## Work instruction
Show all lines from the data that include the word "VIAIR".

Pixel coordinate grounding data:
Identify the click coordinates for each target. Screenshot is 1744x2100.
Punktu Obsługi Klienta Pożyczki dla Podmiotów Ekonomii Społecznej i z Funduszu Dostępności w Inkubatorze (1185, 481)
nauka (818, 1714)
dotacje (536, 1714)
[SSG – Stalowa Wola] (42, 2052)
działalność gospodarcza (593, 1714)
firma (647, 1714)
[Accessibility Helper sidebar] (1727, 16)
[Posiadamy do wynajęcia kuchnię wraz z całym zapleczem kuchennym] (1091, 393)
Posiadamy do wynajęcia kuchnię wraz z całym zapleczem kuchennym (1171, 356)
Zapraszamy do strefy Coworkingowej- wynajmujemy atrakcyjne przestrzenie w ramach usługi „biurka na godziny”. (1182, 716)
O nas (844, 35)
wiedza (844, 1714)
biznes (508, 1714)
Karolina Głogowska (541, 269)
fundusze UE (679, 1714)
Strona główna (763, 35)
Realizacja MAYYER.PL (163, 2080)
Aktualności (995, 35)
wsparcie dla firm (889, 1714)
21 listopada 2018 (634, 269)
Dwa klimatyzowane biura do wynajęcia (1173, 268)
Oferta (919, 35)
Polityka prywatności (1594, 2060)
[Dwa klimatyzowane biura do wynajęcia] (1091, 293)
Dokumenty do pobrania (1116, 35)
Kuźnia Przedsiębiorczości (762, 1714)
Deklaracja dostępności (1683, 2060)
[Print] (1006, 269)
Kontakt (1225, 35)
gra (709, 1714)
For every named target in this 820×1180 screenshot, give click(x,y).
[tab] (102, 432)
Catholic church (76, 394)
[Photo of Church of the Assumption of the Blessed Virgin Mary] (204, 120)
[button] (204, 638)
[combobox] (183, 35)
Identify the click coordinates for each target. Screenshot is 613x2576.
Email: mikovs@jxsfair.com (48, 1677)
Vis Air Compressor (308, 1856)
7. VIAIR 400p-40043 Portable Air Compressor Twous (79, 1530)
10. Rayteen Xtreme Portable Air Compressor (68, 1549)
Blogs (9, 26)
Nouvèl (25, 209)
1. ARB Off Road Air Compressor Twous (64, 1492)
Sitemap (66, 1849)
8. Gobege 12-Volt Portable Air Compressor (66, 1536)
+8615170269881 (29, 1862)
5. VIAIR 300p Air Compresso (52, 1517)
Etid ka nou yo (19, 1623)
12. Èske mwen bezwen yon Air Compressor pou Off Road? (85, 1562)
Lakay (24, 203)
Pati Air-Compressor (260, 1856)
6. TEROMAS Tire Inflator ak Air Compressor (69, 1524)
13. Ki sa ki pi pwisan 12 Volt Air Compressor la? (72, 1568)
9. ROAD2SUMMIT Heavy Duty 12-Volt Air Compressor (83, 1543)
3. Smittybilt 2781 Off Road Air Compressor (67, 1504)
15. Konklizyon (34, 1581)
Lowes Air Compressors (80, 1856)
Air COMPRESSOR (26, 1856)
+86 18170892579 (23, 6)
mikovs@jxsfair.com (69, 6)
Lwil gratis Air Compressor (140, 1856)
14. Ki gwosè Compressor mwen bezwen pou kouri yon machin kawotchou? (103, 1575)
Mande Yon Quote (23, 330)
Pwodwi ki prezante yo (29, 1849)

## Task solution
7. VIAIR 400p-40043 Portable Air Compressor Twous (79, 1530)
5. VIAIR 300p Air Compresso (52, 1517)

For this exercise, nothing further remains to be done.